立ちはだかる妖怪が橋姫とアサシンに蹴散らされる。
何としても生きて帰る。必ずだ。
(……全く。計画が崩れたわ……元からあなたたちを撃つ気なんて……)
もう藤丸達は見えなくなった。
彼らがいた位置からアーチャーは倒れる竜に視線を移す。
妖怪たちは竜を攻撃しはしない。
恐れているのだろうか。傷を負っているとはいえ、意識を取り戻せばただでは済まない。
触らぬ神に祟りなし。触らぬ竜に火傷なし。
(あの竜はまだ死んでいない。だけど、安珍は確実に殺される)
アーチャーの脳内で思考が巡る。
(あの男にこの竜を殺されるわけにはいかない……なら――――)
妖怪の中を突っ切る。
アーチャーは竜にすさまじい速度で接近し―――引き金を引いた。
(不安は出来るだけ潰す)
◆◆◆◆◆
セイバーと安珍は熱に耐えていた。
安珍は祈りを止めない。もはや限界の肉体だがそれでも踏み込み続ける。
この男を藤丸に近づけてはならない。
目の前にいる英霊は災厄をもたらす最悪の存在だと、そう心の何処かで気づいていた。
「ぐっ! この……やめろ、クソ坊主!」
「やめない。
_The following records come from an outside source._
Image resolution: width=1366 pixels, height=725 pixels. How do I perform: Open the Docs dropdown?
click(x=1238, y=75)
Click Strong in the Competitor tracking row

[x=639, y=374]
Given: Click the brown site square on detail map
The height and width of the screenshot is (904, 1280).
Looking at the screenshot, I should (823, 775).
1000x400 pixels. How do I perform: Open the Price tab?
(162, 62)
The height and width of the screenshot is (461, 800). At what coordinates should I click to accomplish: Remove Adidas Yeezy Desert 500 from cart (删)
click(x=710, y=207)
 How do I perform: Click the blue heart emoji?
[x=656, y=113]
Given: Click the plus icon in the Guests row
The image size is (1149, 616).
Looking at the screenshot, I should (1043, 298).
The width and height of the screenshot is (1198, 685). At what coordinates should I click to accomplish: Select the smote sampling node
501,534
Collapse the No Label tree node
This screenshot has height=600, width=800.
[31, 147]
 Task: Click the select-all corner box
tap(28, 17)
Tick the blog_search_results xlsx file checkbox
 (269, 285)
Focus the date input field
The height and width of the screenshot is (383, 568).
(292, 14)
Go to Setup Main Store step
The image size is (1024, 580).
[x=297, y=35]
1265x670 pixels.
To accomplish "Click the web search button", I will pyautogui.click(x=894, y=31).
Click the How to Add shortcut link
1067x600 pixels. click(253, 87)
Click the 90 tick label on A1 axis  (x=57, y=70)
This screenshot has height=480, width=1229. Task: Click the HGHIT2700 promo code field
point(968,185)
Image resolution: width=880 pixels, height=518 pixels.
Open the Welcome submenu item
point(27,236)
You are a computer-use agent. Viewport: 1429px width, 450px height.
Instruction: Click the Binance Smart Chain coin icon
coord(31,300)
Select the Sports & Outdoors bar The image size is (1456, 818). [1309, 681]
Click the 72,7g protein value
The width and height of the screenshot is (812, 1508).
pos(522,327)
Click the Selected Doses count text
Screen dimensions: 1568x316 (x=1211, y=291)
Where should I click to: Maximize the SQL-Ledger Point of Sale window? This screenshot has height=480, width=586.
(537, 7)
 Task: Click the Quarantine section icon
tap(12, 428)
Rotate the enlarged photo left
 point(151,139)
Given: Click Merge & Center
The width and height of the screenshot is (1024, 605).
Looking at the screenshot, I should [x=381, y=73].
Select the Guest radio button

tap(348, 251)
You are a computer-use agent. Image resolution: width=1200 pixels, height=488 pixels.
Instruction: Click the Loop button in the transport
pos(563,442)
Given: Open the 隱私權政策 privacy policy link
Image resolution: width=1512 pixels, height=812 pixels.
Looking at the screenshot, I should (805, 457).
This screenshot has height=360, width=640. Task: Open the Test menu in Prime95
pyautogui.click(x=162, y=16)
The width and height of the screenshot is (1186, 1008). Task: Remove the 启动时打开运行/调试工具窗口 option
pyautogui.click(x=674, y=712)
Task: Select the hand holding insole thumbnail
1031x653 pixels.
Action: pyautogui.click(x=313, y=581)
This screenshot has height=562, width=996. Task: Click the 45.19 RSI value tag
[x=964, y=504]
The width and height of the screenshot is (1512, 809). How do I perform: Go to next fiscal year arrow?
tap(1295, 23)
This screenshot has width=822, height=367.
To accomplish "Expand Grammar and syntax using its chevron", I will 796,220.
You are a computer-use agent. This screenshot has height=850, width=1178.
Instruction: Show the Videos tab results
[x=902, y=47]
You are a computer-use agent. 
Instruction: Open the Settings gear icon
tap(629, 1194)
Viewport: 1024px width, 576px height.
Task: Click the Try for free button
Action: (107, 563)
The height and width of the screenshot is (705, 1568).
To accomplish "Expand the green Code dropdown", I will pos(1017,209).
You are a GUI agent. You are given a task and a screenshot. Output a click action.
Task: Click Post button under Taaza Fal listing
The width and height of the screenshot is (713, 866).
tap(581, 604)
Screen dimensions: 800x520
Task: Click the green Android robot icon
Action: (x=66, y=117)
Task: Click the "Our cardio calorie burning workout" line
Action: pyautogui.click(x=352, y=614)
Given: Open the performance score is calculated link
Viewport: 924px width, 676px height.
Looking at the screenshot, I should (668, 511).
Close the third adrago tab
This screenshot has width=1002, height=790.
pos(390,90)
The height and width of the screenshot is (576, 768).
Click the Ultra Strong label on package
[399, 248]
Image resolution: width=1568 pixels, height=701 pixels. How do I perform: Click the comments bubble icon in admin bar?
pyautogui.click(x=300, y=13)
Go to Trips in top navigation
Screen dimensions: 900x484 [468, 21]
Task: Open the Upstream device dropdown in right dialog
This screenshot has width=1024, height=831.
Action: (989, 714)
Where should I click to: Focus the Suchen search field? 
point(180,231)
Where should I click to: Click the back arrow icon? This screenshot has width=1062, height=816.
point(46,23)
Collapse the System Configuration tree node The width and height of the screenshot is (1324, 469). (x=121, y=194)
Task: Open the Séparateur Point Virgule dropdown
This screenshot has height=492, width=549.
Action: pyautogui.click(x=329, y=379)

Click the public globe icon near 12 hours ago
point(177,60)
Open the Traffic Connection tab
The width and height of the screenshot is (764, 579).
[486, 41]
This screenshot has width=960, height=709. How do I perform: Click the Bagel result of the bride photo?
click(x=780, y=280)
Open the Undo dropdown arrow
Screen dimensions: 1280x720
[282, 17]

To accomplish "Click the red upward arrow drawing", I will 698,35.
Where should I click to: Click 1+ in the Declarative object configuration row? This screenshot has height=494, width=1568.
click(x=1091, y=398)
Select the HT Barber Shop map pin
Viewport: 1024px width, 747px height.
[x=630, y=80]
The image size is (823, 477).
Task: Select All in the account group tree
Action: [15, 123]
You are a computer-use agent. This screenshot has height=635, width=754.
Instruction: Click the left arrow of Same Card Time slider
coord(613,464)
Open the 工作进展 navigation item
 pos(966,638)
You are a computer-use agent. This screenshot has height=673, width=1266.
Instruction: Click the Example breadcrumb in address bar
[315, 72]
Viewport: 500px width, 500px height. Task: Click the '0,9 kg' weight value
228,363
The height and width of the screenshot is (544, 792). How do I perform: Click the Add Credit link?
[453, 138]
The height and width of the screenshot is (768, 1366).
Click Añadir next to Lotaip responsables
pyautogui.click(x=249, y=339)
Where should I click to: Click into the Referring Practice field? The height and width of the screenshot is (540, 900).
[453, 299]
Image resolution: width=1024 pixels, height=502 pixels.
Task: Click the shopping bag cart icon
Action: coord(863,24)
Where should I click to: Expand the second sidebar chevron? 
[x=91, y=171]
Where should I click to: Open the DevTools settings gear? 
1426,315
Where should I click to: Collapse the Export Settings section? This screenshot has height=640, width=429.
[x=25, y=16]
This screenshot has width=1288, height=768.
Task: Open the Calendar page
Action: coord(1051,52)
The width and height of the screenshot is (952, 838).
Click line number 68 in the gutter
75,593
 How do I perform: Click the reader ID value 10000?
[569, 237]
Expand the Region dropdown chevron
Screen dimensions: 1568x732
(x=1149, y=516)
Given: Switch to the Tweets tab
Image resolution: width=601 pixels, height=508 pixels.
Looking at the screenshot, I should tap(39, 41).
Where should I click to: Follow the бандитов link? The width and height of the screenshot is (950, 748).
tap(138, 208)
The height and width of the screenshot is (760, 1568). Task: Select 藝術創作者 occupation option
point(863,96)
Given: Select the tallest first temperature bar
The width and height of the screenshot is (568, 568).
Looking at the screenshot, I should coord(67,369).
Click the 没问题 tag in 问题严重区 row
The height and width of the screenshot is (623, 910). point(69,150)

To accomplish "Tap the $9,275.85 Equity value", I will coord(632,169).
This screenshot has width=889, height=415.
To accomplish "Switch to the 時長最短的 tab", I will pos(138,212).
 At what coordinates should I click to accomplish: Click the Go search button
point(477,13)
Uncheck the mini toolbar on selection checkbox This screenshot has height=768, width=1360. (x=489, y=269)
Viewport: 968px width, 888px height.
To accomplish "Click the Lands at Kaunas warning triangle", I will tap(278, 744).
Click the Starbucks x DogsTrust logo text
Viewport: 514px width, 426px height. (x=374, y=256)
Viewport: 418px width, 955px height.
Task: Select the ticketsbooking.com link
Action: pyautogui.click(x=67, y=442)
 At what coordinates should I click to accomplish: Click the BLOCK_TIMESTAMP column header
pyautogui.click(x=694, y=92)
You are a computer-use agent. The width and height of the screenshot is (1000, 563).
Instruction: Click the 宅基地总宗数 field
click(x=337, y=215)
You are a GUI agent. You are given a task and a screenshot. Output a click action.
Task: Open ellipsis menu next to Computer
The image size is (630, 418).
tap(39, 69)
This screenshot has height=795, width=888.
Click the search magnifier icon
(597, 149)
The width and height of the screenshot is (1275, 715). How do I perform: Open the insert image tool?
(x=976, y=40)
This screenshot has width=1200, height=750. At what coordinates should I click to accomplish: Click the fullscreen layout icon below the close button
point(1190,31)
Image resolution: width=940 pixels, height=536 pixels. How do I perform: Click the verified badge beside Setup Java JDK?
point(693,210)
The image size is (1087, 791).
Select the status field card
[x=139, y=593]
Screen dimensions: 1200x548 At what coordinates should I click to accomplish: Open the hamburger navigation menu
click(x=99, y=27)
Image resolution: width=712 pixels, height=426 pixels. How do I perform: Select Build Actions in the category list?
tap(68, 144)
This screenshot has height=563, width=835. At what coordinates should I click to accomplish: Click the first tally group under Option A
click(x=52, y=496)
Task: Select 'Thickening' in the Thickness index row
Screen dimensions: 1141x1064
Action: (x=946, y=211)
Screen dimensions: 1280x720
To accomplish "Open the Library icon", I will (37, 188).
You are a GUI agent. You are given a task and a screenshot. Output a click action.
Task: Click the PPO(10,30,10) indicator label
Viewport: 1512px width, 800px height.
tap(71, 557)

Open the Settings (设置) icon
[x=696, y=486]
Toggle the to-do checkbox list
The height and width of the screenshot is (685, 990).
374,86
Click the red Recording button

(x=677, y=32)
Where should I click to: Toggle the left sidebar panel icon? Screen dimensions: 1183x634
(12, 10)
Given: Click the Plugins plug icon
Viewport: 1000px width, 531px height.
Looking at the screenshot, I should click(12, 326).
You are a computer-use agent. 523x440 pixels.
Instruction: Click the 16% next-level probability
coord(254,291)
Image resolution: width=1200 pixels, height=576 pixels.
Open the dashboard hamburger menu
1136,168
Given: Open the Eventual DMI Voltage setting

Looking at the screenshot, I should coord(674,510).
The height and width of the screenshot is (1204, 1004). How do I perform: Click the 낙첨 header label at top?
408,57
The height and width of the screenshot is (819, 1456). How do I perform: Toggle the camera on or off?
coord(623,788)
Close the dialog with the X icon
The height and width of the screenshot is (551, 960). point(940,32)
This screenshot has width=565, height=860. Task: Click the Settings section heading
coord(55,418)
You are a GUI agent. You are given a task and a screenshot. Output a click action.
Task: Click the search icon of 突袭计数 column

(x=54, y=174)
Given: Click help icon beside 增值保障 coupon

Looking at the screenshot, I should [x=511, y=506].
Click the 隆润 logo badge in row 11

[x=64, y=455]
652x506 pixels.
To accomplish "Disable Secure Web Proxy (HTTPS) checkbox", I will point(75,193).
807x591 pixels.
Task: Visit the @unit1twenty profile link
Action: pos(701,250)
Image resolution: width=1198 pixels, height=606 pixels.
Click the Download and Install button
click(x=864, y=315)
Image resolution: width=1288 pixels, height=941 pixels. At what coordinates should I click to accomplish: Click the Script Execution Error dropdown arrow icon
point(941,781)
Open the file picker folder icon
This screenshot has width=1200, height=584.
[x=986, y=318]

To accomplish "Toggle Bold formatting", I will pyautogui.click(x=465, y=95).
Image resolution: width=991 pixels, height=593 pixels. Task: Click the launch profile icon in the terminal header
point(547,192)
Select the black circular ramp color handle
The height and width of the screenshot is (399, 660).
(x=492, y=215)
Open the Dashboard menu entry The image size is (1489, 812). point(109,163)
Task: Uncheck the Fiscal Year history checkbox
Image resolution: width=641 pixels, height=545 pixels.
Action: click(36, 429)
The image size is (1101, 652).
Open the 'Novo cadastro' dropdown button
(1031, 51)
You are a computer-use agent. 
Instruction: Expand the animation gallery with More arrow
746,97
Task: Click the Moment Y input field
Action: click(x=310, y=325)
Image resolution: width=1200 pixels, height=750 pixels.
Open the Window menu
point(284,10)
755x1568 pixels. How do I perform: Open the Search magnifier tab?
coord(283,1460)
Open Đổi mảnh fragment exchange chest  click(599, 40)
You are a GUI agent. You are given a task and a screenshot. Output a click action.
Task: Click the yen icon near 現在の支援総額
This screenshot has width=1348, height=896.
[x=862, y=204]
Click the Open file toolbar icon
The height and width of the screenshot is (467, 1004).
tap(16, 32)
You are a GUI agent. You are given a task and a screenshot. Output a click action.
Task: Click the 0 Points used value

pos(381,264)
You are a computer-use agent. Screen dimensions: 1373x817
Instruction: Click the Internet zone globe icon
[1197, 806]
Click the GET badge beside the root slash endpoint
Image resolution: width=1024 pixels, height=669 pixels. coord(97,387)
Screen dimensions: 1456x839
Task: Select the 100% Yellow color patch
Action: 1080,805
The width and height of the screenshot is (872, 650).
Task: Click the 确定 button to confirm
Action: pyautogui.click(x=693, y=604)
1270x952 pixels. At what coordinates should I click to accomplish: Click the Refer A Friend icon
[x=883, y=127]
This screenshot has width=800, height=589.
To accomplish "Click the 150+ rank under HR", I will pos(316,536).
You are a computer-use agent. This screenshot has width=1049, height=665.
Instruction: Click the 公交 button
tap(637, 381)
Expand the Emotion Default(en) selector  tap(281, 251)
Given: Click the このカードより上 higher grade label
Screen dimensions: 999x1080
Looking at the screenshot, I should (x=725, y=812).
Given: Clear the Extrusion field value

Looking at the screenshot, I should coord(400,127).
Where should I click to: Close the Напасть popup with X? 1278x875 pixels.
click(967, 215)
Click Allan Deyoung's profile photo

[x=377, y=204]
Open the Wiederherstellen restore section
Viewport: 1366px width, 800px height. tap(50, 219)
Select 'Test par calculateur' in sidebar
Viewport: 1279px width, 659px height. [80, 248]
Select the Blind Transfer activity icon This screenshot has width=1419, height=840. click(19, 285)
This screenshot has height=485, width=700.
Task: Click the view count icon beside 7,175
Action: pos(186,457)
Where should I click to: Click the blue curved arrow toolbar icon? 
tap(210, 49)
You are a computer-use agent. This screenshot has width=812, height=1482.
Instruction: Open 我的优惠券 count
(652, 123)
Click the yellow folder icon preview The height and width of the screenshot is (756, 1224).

貴方がこの鐘楼の熱で倒れるが速いか私が倒れるのが速いかの勝負です」
上がり続ける鐘楼内の温度。
まるで火に焼かれたかのように熱い。
安珍の死の逸話が繰り返されている。
「これだからキャスターは嫌いだ! くそっ! 動けん!」
(藤丸さん……ご武運を……)
ずっ
そう言う音だった。
腹部に痛み。安珍が視線を落とせばそこには刀。
気が付けば、そこにいたはずのセイバーの姿が陽炎のようにぼやけ、消える。
そして自分に刀を突き刺した彼の姿が認識できた。
「噓だよ」
「あ、ぇ……」
刀が抜かれ、また刺される。
何度も何度も何度も何度も。乱暴に右腕を振りながらセイバーが刀を突き出す。
押し込むように突き続けられ、いつの間にか安珍は鐘楼の端に追いやられる。
また一刺しを腹に受け後退。
背中が鐘楼に触れ、焼けた。だがそれを感じないほどに安珍は傷を受けていた。
口から血を吐き、前に倒れる体をセイバーが足で支える。
足の裏で思い切り鐘楼に押し込まれて、やっと安珍は背の熱を認識できた。
着物が焼け、自身の肉が焼かれる痛み。
目を見開いても視界はかすんだまま。
「祈ったところでなんになるよ。なぁ、クソ坊主」
足が離され、倒れる体。
待ち受ける刀。自重で突き刺さり、ゆっくりと傷が深くなっていく。
「その体はもらってやるよ。はは」
安珍の体が炎上する。
一瞬のうちに炎に包まれ、体が黒く焼け焦げていく。
セイバーの肉体に炎は燃え移らず安珍だけが焼けていった。
(あぁ――――私は結局―――――)
安珍の意識はそこで終わった。
代わりに消し炭になった真黒な人型が残った。
「霊基焼却完了―――さて、いただこうか」
その消し炭を掴み上げるとセイバーは迷わず喉のあった場所に食らいつく。
どろりと墨のような液体がこぼれた。